One way we can support financial wellness is by making intentional use of Flexible Spending Accounts (FSAs). FSAs allow employees to set aside pre-tax dollars for eligible health care or dependent care expenses, which can reduce taxable income and help manage predictable costs such as copays, prescriptions, and childcare. The Internal Revenue Service (IRS, 2024) notes that FSAs are designed specifically to help employees manage out-of-pocket expenses more efficiently.
On a personal note, I used to struggle with making copayments and covering medical services before reaching my deductible. That challenge became even more pronounced when the employer medical reimbursement arrangement was reduced and eventually eliminated. Over time, I realized that my medical expenses were unavoidable—and if I wanted to ensure I could pay for the care I needed, I had to plan for it intentionally.

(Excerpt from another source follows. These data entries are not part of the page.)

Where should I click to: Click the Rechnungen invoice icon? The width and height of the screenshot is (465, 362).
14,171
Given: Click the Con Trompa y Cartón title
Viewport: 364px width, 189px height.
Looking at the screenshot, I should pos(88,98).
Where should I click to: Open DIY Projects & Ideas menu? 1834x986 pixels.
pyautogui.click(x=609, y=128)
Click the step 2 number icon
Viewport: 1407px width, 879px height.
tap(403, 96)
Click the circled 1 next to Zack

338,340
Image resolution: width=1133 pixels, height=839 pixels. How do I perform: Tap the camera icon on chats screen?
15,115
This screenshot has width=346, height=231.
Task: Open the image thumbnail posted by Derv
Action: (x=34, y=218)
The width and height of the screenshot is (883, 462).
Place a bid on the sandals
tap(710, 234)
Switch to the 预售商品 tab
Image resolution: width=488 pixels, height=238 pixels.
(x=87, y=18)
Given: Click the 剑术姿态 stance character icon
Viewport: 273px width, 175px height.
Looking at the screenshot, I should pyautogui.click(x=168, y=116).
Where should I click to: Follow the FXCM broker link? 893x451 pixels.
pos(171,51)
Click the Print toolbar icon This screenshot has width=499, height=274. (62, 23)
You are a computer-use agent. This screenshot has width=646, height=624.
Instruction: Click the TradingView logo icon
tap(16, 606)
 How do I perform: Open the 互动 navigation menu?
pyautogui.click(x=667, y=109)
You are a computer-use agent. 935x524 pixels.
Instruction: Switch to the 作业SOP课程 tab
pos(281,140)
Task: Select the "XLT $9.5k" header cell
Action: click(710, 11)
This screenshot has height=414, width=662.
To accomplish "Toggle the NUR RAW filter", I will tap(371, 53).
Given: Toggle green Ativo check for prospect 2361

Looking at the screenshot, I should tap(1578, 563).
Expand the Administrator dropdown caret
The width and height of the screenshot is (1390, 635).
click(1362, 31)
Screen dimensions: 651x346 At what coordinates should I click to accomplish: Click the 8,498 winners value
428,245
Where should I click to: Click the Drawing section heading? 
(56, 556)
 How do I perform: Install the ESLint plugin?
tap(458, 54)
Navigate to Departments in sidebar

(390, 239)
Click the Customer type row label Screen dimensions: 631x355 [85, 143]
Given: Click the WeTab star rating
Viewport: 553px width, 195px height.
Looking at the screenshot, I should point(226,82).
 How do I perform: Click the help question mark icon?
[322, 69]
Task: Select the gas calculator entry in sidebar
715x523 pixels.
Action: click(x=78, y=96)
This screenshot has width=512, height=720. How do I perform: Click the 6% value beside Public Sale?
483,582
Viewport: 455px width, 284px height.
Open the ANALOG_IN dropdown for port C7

Using an FSA gave me a way to set funds aside specifically for those expenses. Knowing the money was already allocated helped remove the stress of figuring out how I would pay for necessary services, and the added benefit of reducing my taxable income made the arrangement even more valuable. I started cautiously, initially contributing only the rollover amount because I was concerned about forfeiting unused funds. As I became more comfortable and familiar with my actual expenses, I realized I needed to set aside more—and I have not forfeited any FSA contributions to date.
Periodically reviewing FSA balances and planning for anticipated expenses can help us reduce last-minute financial stress and make the most of this benefit. For many, FSAs can serve as both a budgeting tool and a way to support ongoing health and wellness needs with greater peace of mind.